* Source excerpt
# Need to replace a windscreen- go to Middlehurst!



## alloy (Apr 29, 2005)

After a cracked windscreen on the way to Japfest last weekend I phoned around some 12odd companies to get a quote on a replacement, the default autoglass option was £1511 and quotes from other similar services varied between cheapest of £1238 - £1751

Middlehurst were £911, not only considerably cheaper but also confidence that the replacement would be OEM and not pattern glass and naturally these guys know the car!!

I can see clearly now :thumbsup:


----------



## Zed Ed (Oct 24, 2007)

Useful to know

Not covered on my insurance, but track days are.


----------



## sumo69 (Mar 31, 2008)

Ed

I am confident CCi include glass cover - just not on your track days.

Get your policy dusted off and check plz!

* Exercises
(a) In the windscreen thread, what price did Middlehurst quote for the replacement?
(b) State whether each statement agrees with the windscreen thread, answering yes or no and quoting the deciding words: (i) The default autoglass option was quoted at £1511. (ii) Zed Ed's insurance covers the windscreen. (iii) The windscreen cracked on the way to Japfest.
(c) Write the next reply in the windscreen thread, following on from its final post.

* Data segment
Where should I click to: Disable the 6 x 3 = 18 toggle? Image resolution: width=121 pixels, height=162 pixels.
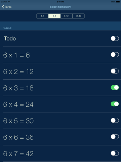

* Outputs in order
(a) £911

(b)
(i) Yes: "the default autoglass option was £1511"
(ii) No: "Not covered on my insurance, but track days are."
(iii) Yes: "After a cracked windscreen on the way to Japfest last weekend"

(c)
D

PS You haven't replied to my PM


----------



## Zed Ed (Oct 24, 2007)

Better check :thumbsup:

Got your PM, sorry for not responding, but just looking at the diary ..... aka how can I dress up a trip to CC, lol


----------



## Chris956 (Apr 11, 2010)

alloy said:


> After a cracked windscreen on the way to Japfest last weekend I phoned around some 12odd companies to get a quote on a replacement, the default autoglass option was £1511 and quotes from other similar services varied between cheapest of £1238 - £1751
> 
> Middlehurst were £911, not only considerably cheaper but also confidence that the replacement would be OEM and not pattern glass and naturally these guys know the car!!
> 
> I can see clearly now :thumbsup:


Nice Info ...... good post. 

Quick question though - Did the Nissan staff ACTUALLY do the windscreen change or did autoglass sneak in round the back ???? The reason I ask is I`ve had 2 windscreens done at main dealers and both times they said its easier for them to get an independant company in ???? ( Not Nissan I hasten to add )


----------



## David.Yu (Jun 28, 2001)

Zed Ed said:


> Useful to know
> 
> Not covered on my insurance, but track days are.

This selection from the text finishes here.